Italo Calvino - Le città invisibili

Era stato il suo più grande errore.

Di quelli che mai dimenticherai, che restano tatuati al di sotto della pelle e dei muscoli, contratti nelle occlusioni di un respiro e l'altro, per germogliare e pizzicare i pensieri come una rosa di lische.

In un vortice di timori e paure quell'errore si era solidificato fra le sue mani, nella strettura di due linee rosse su un test di gravidanza.

Ed Edith aveva capito, allora, lo aveva capito come si capisce di essere giunti al mondo, con le mani impiastricciate e gli occhi chiusi, e un grido ancora acerbo a bucarti le labbra.

Nel tugurio immobile della sua eterna insoddisfazione, era stato piantato il primo seme della completezza: un germoglio che aveva prosciugato ogni tormento e condanna e che era lì per sbocciarle nel ventre e foderare tutti i suoi vuoti grazie ai propri boccioli.

Era stato il sospiro della primavera a donarle quello sbaglio, e durante l'orchestra delle cicale innamorate gli occhi di Edith, per la prima volta da tempo immemore, avevano fatto piovere ruscelli di lacrime con cui, finalmente, porre fine all'aradità della sua anima.

Anche le stelle avevano taciuto davanti al brivido di un simile miracolo, e nemmeno il buio di un cielo privo di luna era stato in grado di sporcare l'innocenza del suo pianto.

Edith era scivolata a terra, ginocchia flesse sul pavimento duro e spalle contratte dal terrore.

Ma nella catartica paura di quell'epifania, erano stati i suoi occhi ad ammorbidire i profili di un mondo che finora era sempre stato troppo ruvido per lei, troppo contorto.

Aveva stretto a sé la prova del suo reato e aveva giurato, in silenzio. Una promessa che era stata inguaiata nell'incarto di una ragnatela di stelle.

Giuro che ti amerò. Giuro che ti amerò per tutta la vita.

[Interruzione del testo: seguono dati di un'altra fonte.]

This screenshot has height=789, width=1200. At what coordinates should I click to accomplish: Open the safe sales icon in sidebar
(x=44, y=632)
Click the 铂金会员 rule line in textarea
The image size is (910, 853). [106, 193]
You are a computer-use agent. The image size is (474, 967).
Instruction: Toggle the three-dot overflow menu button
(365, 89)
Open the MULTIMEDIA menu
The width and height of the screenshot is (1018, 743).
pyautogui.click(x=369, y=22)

Aveva pianto, Edith, quel giorno.

Aveva pianto perché per la prima volta, il pellegrinaggio della sua insoddisfazione era finito.

Ti amerò, ti amerò per tutta la vita.

Come sempre aveva dimenticato la sua triste verità: il suo amore non era un soffio impalpabile, non medicava né abbelliva.

Edith amava e bruciava, non esisteva sollievo che potesse confinare l'ardità della sua maledizione - l'amore di Edith era cancro, epidemia, accresceva per torturare nuove cellule, diventava più grande a ogni morso, e più amava, più uccideva, più amava, più logorava i tessuti degli altri, li sfilacciava e rompeva.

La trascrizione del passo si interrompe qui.